The effect with black and white would be completely negligible. Contrast filters are used for B&W film; like yellow, orange, red, green or blue. All of these are quite saturated filters.

Ahh, it just occurred to me that B+W probably threw you off... that is the name of the company.
 
Thank you dear

Excuse me

What is the most important filter for Color Conversion when I shoot with color film
 
For Black and White, I often use light yellow and yellow filters when photographing outdoors. These are useful for removing blue from the sky, and therefore making clouds visible in the final image. More information on black and white filtering:http://www.acecam.com/magazine/filters-faq.html

For color, I commonly use warming and sometimes cooling filters. Of those, 81A is my most commonly used filter. These are only for effect, not for "color conversion". In other words, I want the scene to appear more yellow or more blue so I use a filter.
 
Thank you dear

Excuse me

What is the most important filter for Color Conversion when I shoot with color film

What he said. 81A is great for warming up a cold/bluish day. Perfect on ski-slopes, that kind of thing. Technically it is a color "balancing" filter, I believe. But these terms are arbitrary.

It's good to have 81A, B, C, etc. for varying degrees, and then the bluish version, though I think I would find less utility in making a scene bluer. A set of decamired filters would be great, but I've never seen a threaded set, just "Series" sizes, which are a kind of old school filter scheme.

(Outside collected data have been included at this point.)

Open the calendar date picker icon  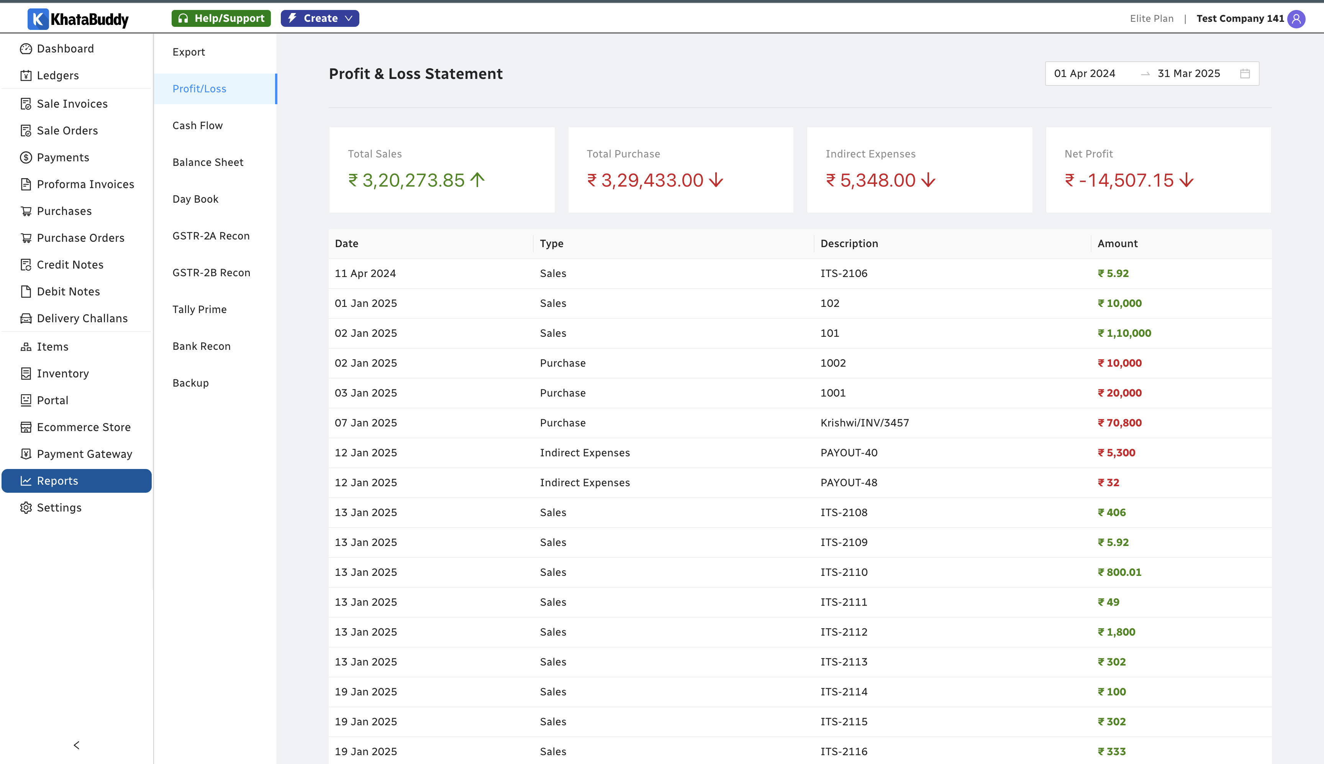pyautogui.click(x=1245, y=73)
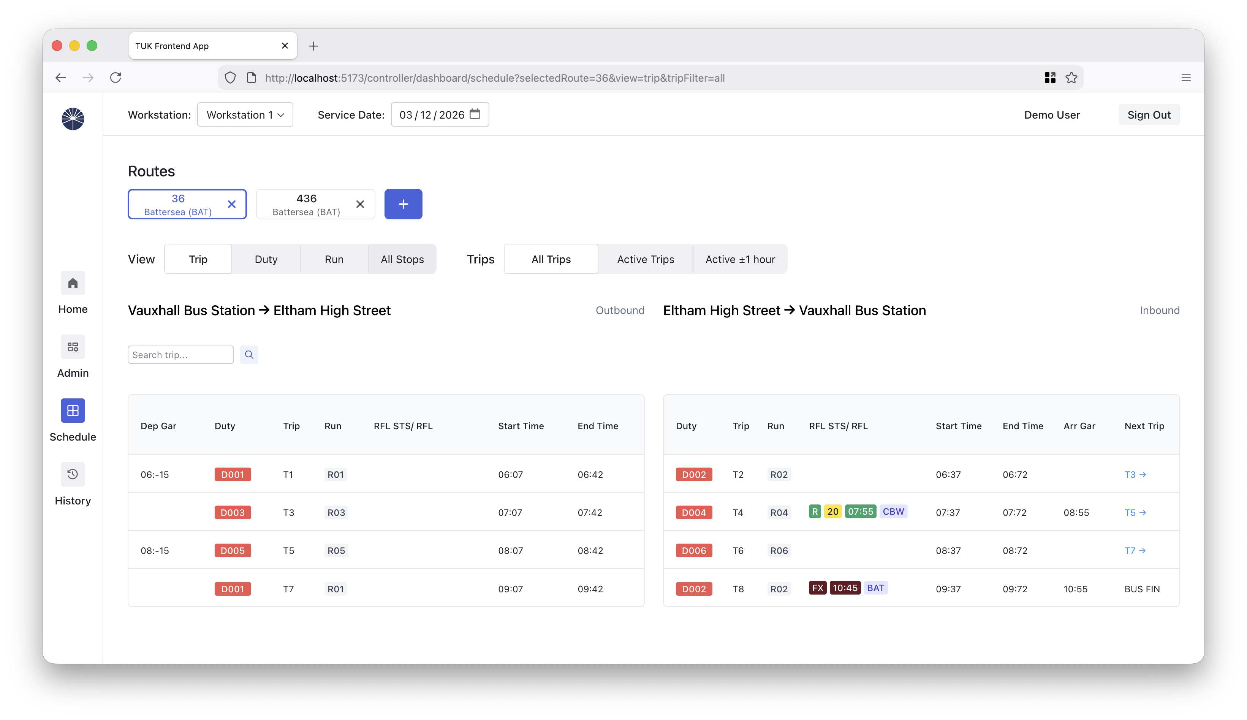This screenshot has width=1247, height=720.
Task: Open the History clock icon
Action: click(x=73, y=475)
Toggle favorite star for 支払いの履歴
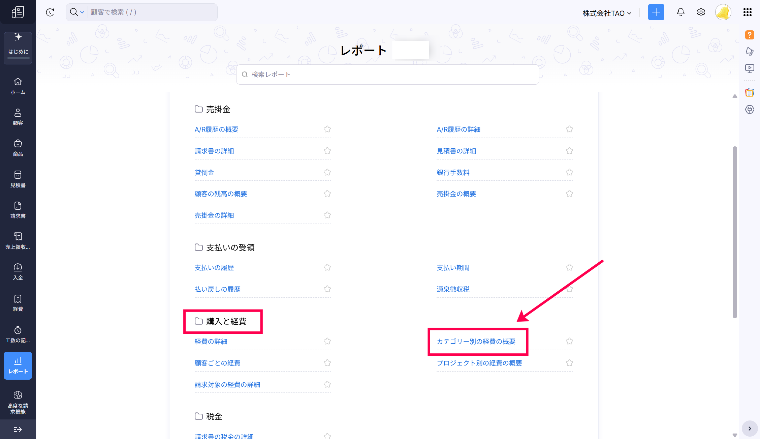 pyautogui.click(x=327, y=267)
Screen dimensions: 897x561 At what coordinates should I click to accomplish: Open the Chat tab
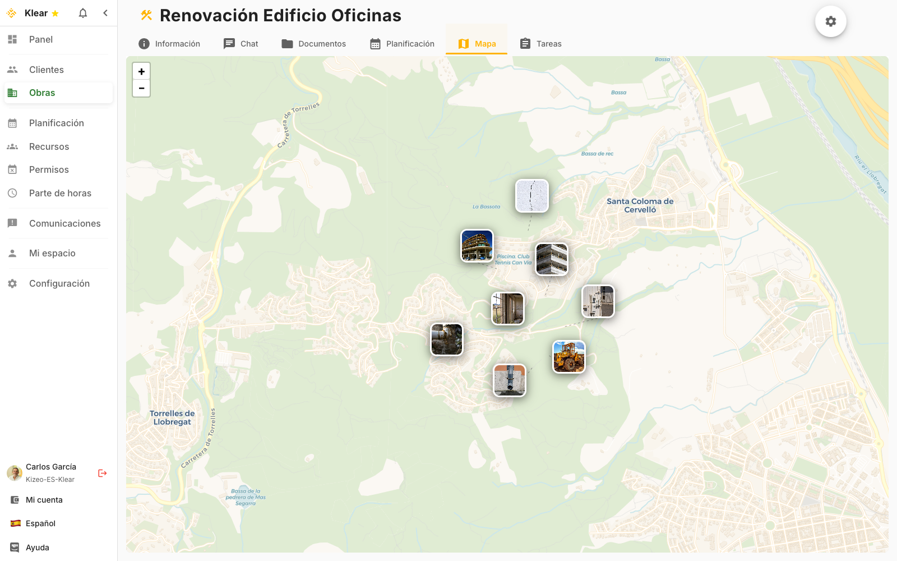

What are you shooting? Slides or negs? Are you printing in a darkroom, or scanning, or projecting? If you're scanning (dare I say), all these light balancing effects can be achieved in post for the most part. Projection would be where these filters are most important, and I'm honestly not familiar with the level of control in RA-4 or Cibachrome printing to say if the filters make it a lot easier to get the look you're going for.